Intel will have more (inferior) cores than AMD in their chips very soon, so AMD with their 16 (superior) cores won't look so good from a
marketing point of view, and you just know Intel has some very dirty marketing lined up to make their products look better against AMDs, so as AMD seems to have stagnated with their push for more cores on the desktop, they WILL have to lower prices, and even think twice about pushing their 8 core parts as some kind of premium choice, as Intel will be offering more cores at a lower price.
For the record, I'm 100% sure that Zen 5 will be superior to anything Intel releases, but AMD's cache starved designs won't look good against Intel in gaming, which is what drives the consumer market.
It's time for AMD to stop messing around with the 3D cache band aid cash-grab, and just add more and better cache to the CPU itself, without glueing cache over the top of it, hindering performance from a thermal and clockspeed perspective, AMD also need to sort their awful memory controller out too. But AMD won't do that, as they are amateur, slightly naïve and are not cutthroat enough to ACTUALLY take Intel on and definitively beat them.
If I was AMD, I would simplify the lineup, and create only 2 product lines, Gaming and Creator/Productivity (Threadripper remains as HEDT). Ditch the 3D cache with the expensive manufacturing costs, and long time to market, as well as the consumer cash-grab associated with it, and lower prices.
I would push the 8 core version as my low-cost gateway drug entry point for gamers and offer just 2 CPU's to choose from, an 8 core and a 16 core premium gaming chip, with a fair price gap between them.

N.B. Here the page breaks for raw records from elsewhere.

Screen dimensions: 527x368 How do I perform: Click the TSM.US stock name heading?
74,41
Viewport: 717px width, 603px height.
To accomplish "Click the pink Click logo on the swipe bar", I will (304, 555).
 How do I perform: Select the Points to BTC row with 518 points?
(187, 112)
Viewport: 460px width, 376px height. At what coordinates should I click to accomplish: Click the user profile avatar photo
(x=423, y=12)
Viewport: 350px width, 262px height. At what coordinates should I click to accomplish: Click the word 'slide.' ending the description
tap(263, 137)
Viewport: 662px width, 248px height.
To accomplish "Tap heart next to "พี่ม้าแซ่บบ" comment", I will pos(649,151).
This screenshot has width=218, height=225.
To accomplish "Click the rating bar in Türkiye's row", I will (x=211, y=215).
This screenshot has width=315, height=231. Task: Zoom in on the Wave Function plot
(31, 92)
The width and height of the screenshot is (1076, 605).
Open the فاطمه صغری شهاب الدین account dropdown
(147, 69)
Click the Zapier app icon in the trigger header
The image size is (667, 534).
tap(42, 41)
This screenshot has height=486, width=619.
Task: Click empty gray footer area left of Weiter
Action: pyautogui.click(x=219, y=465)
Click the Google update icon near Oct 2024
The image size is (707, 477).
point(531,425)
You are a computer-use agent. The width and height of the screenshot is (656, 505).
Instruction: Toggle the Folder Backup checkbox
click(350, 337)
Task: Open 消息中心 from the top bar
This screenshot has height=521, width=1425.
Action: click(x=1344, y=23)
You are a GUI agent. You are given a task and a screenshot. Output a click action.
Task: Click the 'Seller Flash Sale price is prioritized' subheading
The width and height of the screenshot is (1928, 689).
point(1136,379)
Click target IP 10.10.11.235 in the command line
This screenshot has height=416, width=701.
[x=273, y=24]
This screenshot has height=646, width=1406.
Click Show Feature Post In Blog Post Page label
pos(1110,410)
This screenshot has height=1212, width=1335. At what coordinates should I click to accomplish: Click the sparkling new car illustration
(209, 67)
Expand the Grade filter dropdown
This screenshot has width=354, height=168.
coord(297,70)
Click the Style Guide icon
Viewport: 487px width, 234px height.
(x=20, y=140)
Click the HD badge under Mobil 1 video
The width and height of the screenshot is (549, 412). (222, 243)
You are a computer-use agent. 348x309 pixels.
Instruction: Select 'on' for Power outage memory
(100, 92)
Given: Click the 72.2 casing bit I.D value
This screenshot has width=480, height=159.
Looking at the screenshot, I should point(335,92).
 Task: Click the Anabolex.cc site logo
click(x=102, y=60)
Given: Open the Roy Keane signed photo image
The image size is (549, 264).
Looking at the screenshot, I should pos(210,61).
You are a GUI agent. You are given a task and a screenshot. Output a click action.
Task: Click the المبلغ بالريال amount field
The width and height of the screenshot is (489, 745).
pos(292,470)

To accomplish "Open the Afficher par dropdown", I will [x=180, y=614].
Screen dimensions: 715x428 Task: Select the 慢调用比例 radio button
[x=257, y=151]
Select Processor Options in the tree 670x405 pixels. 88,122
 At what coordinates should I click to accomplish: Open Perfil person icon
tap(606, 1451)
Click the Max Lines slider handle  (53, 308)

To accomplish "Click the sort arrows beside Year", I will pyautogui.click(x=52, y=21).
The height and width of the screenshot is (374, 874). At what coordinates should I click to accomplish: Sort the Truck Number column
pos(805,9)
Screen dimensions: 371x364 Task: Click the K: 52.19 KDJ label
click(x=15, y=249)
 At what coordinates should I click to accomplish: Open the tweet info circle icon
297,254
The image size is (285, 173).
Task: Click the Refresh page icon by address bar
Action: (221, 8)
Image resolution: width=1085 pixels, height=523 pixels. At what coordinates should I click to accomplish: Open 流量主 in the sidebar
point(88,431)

When buying these 2 gaming CPU's I would include a voucher for a rebate on AMD graphics cards.
Then for the Creator/Productivity line I would create a low-cost budget 6 core CPU (from defective 8 core parts) aimed at Internet cafe's and people who only want a simple but performant low-cost computer.
Then a mid-range 12 core CPU, aimed at mid-range users for a bit of everything, gaming/productivity/content creation, made from die harvested defective 16 core parts.
Then a 16 core high-end productivity CPU, same as the 16 core gamer CPU but lower clocked.
I would sell these at a lower margin for a few years, take the hit until market share was showing good growth, (AMD has shown no real market share growth for years) and then I would slowly start increasing margin as I look back at Intel as I surpassed their market share.
I would also make moving to a quad-channel memory design a priority for AM6, which would support 32 core CPU's.